③
でも、その軽い思考は翌日、図書館で見かけた写真で吹っ飛んだ。
「えーとねぇ。……あ! これこれ! この方よ」
ビスクがお姉ちゃんに見せてもらった、という本は運よく存在した。
それをデスクへ持っていって、座って三人で見た。真ん中に座ったビスクがページを繰り、そして一枚の写真を指さした。
サシャはやはり眉を寄せてしまう。写真ですら感じた。
なんだろう、これ。知っているような、感じ?
写真は何人かの人々が写っていた。確かに先週末に見かけた馬車でのひとたちだ。ロイヒテン様とやらと、その妹様。
でも数年前のもののようだ。ロイヒテン様も見かけたときより若く、少年に近く見えたし、妹様はそれはもう、幼い少女にしか見えなかった。

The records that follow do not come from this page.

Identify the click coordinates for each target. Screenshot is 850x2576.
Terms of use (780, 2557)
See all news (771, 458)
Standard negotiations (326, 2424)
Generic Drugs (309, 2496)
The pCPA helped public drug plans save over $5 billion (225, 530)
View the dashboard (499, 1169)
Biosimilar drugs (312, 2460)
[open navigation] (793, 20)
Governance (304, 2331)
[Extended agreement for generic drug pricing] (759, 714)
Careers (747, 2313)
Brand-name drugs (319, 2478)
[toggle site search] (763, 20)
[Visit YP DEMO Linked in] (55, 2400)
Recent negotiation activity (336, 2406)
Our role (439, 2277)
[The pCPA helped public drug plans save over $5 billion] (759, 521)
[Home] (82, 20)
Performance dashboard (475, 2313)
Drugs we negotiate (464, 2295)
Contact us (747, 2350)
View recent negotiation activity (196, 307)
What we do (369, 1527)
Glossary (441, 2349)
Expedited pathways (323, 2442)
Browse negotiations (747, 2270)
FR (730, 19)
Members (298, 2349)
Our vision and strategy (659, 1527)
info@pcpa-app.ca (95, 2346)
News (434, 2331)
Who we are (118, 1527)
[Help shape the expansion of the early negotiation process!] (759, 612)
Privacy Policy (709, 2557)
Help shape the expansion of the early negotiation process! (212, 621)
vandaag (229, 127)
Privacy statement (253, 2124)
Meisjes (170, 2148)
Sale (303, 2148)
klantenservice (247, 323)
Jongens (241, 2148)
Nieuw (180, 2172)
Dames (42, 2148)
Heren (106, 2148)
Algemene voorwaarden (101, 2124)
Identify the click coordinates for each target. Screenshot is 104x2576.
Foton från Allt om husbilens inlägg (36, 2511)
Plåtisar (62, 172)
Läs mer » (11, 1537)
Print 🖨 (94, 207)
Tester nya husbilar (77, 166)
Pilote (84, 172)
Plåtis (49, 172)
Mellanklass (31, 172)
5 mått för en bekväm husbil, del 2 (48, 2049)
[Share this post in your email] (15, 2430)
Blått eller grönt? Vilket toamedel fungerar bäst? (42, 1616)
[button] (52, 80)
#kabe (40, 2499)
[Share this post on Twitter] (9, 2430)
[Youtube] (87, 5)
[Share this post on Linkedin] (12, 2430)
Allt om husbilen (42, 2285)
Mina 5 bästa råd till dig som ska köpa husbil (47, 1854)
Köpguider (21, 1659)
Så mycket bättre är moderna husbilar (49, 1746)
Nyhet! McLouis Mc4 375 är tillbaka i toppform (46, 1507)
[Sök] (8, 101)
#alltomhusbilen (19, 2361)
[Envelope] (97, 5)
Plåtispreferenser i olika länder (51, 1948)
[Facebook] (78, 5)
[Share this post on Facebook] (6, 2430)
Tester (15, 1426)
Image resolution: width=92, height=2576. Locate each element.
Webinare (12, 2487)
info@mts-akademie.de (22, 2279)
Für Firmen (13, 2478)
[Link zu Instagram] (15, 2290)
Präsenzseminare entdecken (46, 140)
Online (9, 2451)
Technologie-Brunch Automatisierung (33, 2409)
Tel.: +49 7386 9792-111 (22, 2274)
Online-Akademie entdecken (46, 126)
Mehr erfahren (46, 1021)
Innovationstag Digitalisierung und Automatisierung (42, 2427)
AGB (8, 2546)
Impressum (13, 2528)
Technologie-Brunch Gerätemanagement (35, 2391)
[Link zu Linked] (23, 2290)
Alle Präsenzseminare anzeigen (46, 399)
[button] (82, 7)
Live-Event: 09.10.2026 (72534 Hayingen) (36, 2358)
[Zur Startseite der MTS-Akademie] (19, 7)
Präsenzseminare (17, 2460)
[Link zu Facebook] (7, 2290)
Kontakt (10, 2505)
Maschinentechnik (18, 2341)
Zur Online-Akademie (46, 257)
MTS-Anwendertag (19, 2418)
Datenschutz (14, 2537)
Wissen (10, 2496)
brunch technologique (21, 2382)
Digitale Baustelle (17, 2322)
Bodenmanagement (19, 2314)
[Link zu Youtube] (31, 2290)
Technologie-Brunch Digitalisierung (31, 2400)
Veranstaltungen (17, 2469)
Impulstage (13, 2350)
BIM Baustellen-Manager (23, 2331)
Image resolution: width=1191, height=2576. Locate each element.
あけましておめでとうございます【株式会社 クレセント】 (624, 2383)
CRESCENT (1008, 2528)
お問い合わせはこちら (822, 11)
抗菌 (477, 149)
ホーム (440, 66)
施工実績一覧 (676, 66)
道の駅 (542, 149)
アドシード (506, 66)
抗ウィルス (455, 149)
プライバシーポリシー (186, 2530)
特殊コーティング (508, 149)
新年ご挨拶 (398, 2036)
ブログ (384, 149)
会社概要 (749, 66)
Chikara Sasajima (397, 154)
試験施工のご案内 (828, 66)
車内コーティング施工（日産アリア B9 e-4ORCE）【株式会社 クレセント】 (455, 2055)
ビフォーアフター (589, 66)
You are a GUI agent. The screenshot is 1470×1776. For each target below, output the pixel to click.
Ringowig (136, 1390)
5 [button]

ほかには現国王陛下と王妃様も載っていた。家族写真、のようなものだろう。
「本当にイケメンよねぇ。王子様になるために生まれてきたみたい」
ビスクがほうっと息をつく。ストルも「格好良い方ね」と言った。こちらはビスクほど熱情的ではなかったが。
でもビスクはそれには構わず、続けた。
「お姉ちゃんに聞いたんだけどね、オフショット写真集なんかがあるんだって! それにはねぇ」
そのあとビスクがきらきら輝く眼で言ったこと。
それがすべての答えだった。
「プライベートのお写真も載ってるんですって! ロイヒテン様はいつも髪をあげてらっしゃるでしょう。それをおろした姿とかが! きゃーっ、見たいわぁ」
髪を、おろした姿?
想像してみて、サシャは思わず、あっと声を上げるところだった。
その想像で気付いてしまったのだ。
ロイヒテン様。彼がオールバックにしていた髪をおろした想像、それは身近にいる『あのひと』に非常に似ていたのだから。
そしてそれを意識してしまえば、違和感のピースは次々に当てはまっていった。
黒い髪。
琥珀色の瞳。
その顔立ち。
すべてが。
……バーやカフェで会う、『シャイ』にそっくりなのだ。
まさか、同一、人物?
思ったものの、サシャはすぐにその思考を否定した。
そんなはずないわ。名前だってまったく違うし、王族の方がバーやカフェにいるはずないじゃない。
当たり前のことを考える。でもどきんどきんと胸は高鳴っていた。
万一そんなことがあるなら。起こるはずはないけれど。
もしかしたら親せきとか……血族なのかもしれない。それでよく似た従兄弟とかそういう関係なのかもしれない。
それだったらありうることだろう。少なくとも本人そのままよりは。サシャはそう思った。
そして複雑な思いを抱く。
本人であろうはずがない。でも血族であったら高貴な方のはずだ。もしこの方が、なにかしらシャイとご縁のある方であれば、シャイだって相応のいい家のひとのはずなのだ。
「その写真集は市販されてるものじゃないみたいだし、勿論図書館にあるようなものじゃないから簡単には見られなくて、残念、……サシャ?」
ぺらぺらと喋っていたビスクが、ふと言葉を切った。サシャがおしゃべりに乗ることなく、写真をじっと見て黙っていたのだからだろう。自分で見たいと言っておきながら、この反応だったものだから。
「見とれちゃったんでしょう。あまりにカッコいいから」
ストルが言った。フォローしてくれるように。それにサシャは心からほっとして言った。
「そうね。ああ、直接お顔を拝見できてよかったわ」
ビスクの興味が逸れるようなことを言っておく。ビスクはそのまま乗ってくれた。
「もーっ狡いよー! そんなこと、私も誘ってくれたらよかったのに!」
「無理よ。偶然行き当たったんだから」
「それでも狡いーっ!」
わーっと声を上げたビスクは、寄ってきた司書に「図書館ではお静かに願います」と注意されてしまい、「す、すみません……」と縮こまったのだった。